不登校対応教員を全中学に 福岡市配置へ

西日本新聞

 福岡市議会定例会は8日、本会議質疑があり、県費負担教職員に関する権限移譲に伴い、2017年度一般会計当初予算案に盛り込まれた不登校対応専任教員の全中学校配置(離島を除く)などについて、質問が相次いだ。

 これまで県費で人件費を負担していた教職員に関する権限とともに、その定数の決定権も市に移されたため、市内の小中学校と特別支援学校の教職員数は16年度の7063人から約200人増加(うち70人は自然増)。市の裁量で柔軟な教職員の配置が可能となる。

 市教育委員会によると、不登校対応専任教員を全中学校に配置するのは全国初。担任と連携して不登校の生徒宅を家庭訪問したり、教室に足が向かない子どもを各校内に設けた適応指導教室(ステップルーム)で学習指導したりする。新年度は、16年度の3倍に近い67校に一人ずつ配置する。

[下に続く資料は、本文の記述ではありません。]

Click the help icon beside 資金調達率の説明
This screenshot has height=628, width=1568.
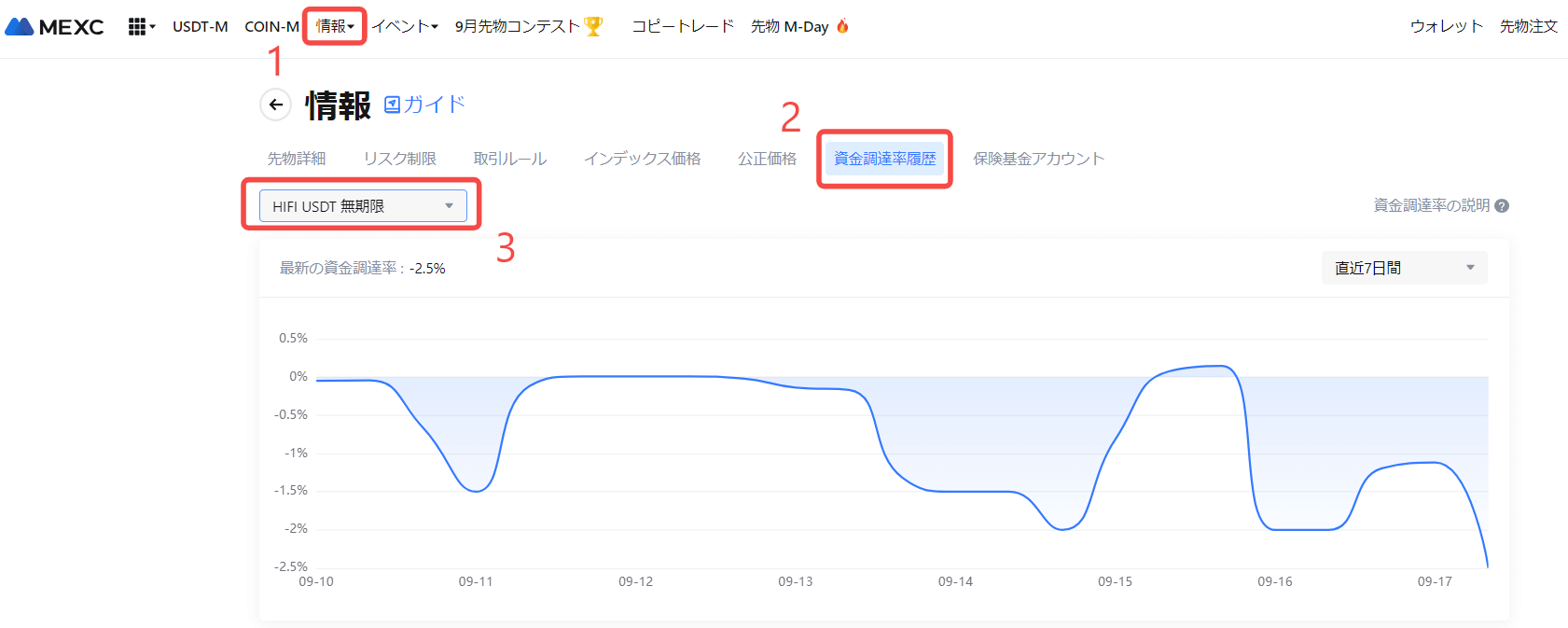coord(1502,206)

 年間30日以上登校できない市内の不登校の中学生は、05年度の1159人をピークに減少傾向にあるものの、15年度は767人と依然高い水準にある。13~15年度に専任教員の指導を受けた中学生の学校への復帰率は48・9%。そうでない場合の34・8%を大きく上回るという。

 この日の質疑で松野隆市議(公明)は専任教員の配置の詳細と効果などについて質問。星子明夫教育長は答弁で具体的な人数などを説明し「不登校児童生徒数の減少や学級復帰の増加を図る」と狙いを語った。落石俊則市議(市民クラブ)は「小学校にもステップルームと専任教員が必要ではないか」と指摘し、星子氏は「中学校の専任教員や専門家を含めた組織的な支援の充実を図っていく」と述べるにとどめた。